Nevada Judge Orders Immediate Release of Iranian Refugee from ICE Detention, Citing Zadvydas Limits

Wellermen Image ### Court Slaps Down Endless ICE Detention

A Nevada federal judge just ordered the immediate release of Iranian refugee Peejman Shadalo from ICE custody, ruling his months-long detention unlawful after over a decade of failed deportations. This sharp preliminary injunction enforces Supreme Court limits on indefinite holds, spotlighting government foot-dragging on removals. For crypto watchers, it underscores judicial checks on executive overreach—echoing SEC oversteps in token crackdowns.

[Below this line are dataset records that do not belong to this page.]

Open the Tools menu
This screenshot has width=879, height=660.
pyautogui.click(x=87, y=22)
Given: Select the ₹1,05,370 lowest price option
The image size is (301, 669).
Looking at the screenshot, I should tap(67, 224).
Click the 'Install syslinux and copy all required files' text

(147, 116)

Shadalo, a lawful permanent resident who fled Iran as a child, got a final removal order in 2013 but won torture protections blocking return there. ICE detained him briefly then released him under supervision; he built a life, started a mechanic business, and got engaged. But in June 2025, they re-snatched him at a Utah probation check, parking him in Nevada detention for nearly six months amid zero progress: Germany won’t take him, no third-country plan exists, and Iran is off-limits. Filing a habeas petition, Shadalo argued his post-removal lockup violates law since deportation isn’t “reasonably foreseeable.” The court screened it as viable, ordered ICE to respond by early December—crickets. No opposition, no evidence, just silence. Judge Richard Boulware II converted his emergency TRO to a preliminary injunction, finding he clears the high Winter v. NRDC bar: likely win on merits under Zadvydas v. Davis (six-month presumptive limit on detention), irreparable constitutional harm from liberty theft, equities tilting hard his way since ICE’s inaction wastes taxpayer cash on pointless cages.

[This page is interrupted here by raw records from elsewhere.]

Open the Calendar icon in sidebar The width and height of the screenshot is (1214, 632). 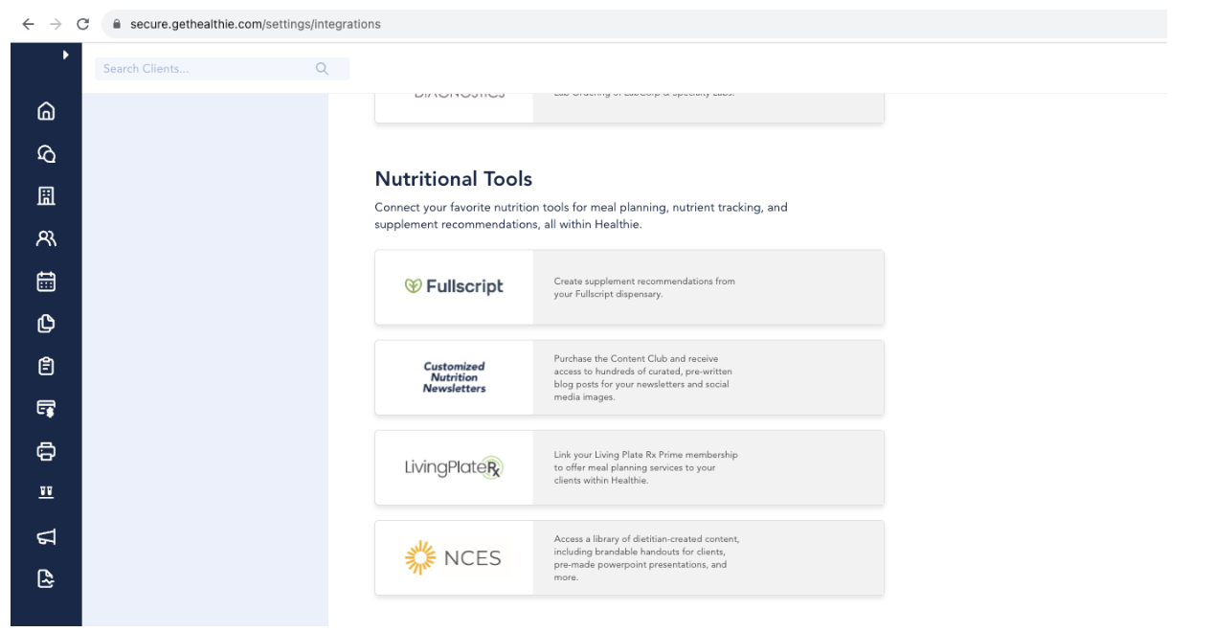[46, 282]
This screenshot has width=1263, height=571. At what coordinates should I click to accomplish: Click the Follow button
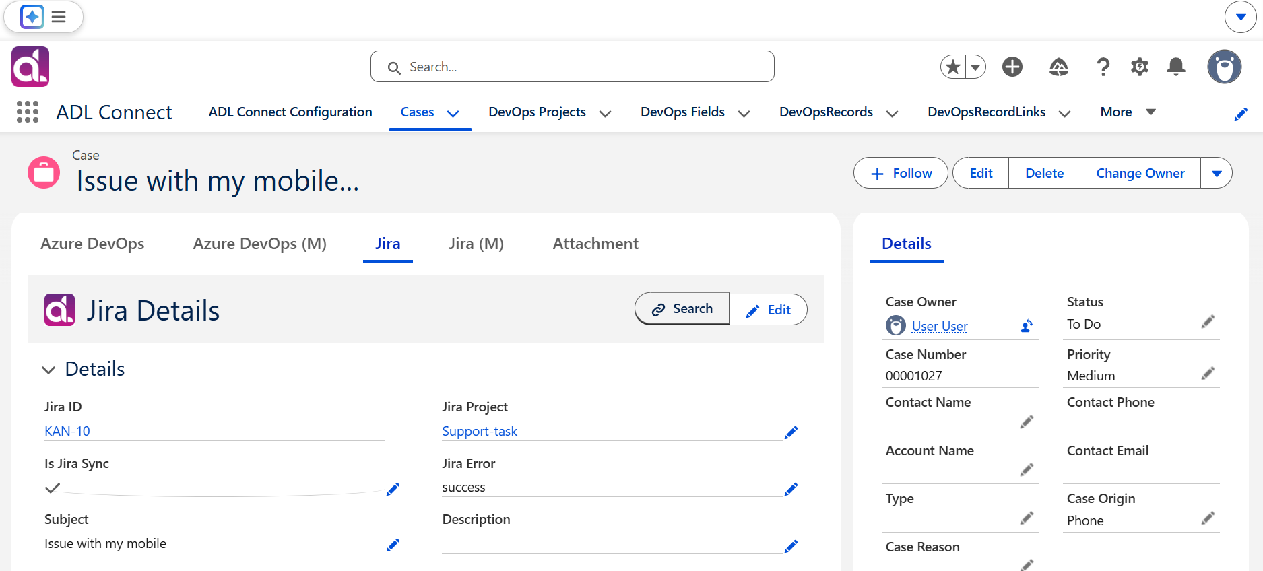click(x=901, y=173)
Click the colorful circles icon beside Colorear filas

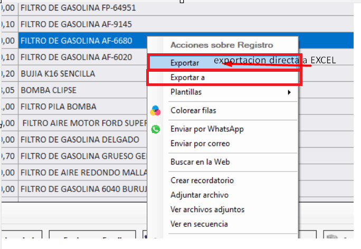coord(155,110)
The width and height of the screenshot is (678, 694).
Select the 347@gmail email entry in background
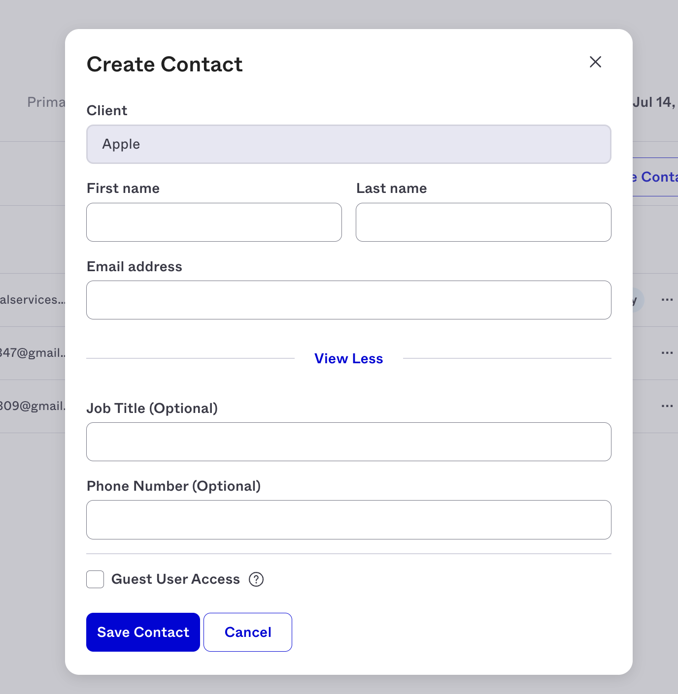coord(33,353)
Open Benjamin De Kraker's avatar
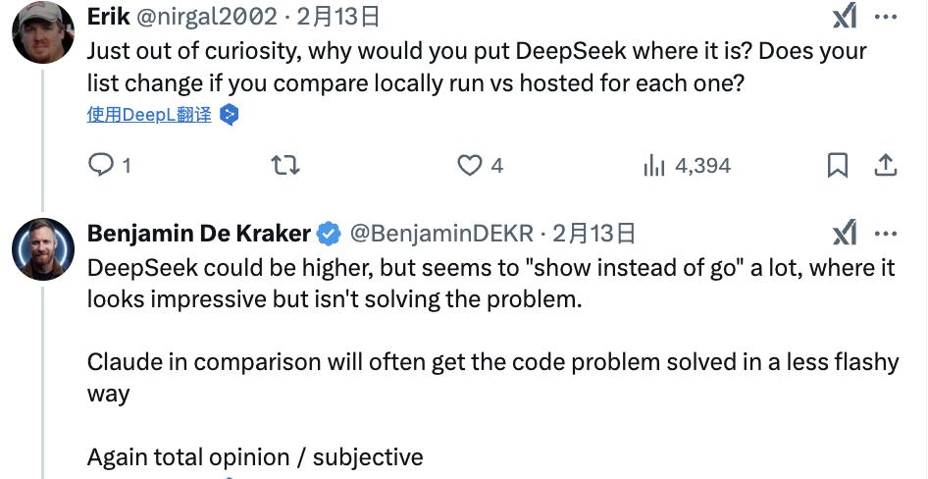Screen dimensions: 928x479 click(42, 249)
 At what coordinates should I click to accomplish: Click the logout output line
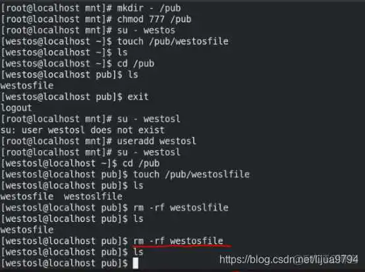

In plain terms: Immigration law demands removal within 90 days of a final order, then supervised release unless deportation looks real soon. Zadvydas reads in a six-month cap to dodge due process nightmares—no endless jails without endgame. Shadalo’s 12+ years post-order, with aggregate detention topping eight months across stints, nukes any “foreseeable” claim; ICE’s no-show seals it. He’s out by 5 p.m. December 15, 2025, back on prior supervision—no bond needed.

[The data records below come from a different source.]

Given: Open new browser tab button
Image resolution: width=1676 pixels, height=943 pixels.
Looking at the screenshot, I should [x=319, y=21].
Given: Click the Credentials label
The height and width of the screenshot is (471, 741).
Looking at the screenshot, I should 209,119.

Crypto markets feel no direct jolt—this is pure immigration turf, not CFTC/SEC commodity fights. But it amplifies judicial muscle against bureaucratic forever-holds, paralleling how courts clip agency wings in crypto (think Ramirez remand or Coinbase wins curbing SEC summons). Expect emboldened challenges to regulatory detours like token “security” traps or DeFi custody grabs, where agencies drag without clear removal paths. Decentralization thrives on this: less fed chokehold means freer exchanges, lower compliance costs, stablecoin issuers dodge indefinite probes. Trader sentiment? Bullish psychology boost—rules apply to enforcers too, slashing tail risks from overzealous CFTC futures policing or SEC asset freezes.

Judges just proved they’ll torch unlawful cages—crypto innovators, weaponize habeas against regulator eternity plays.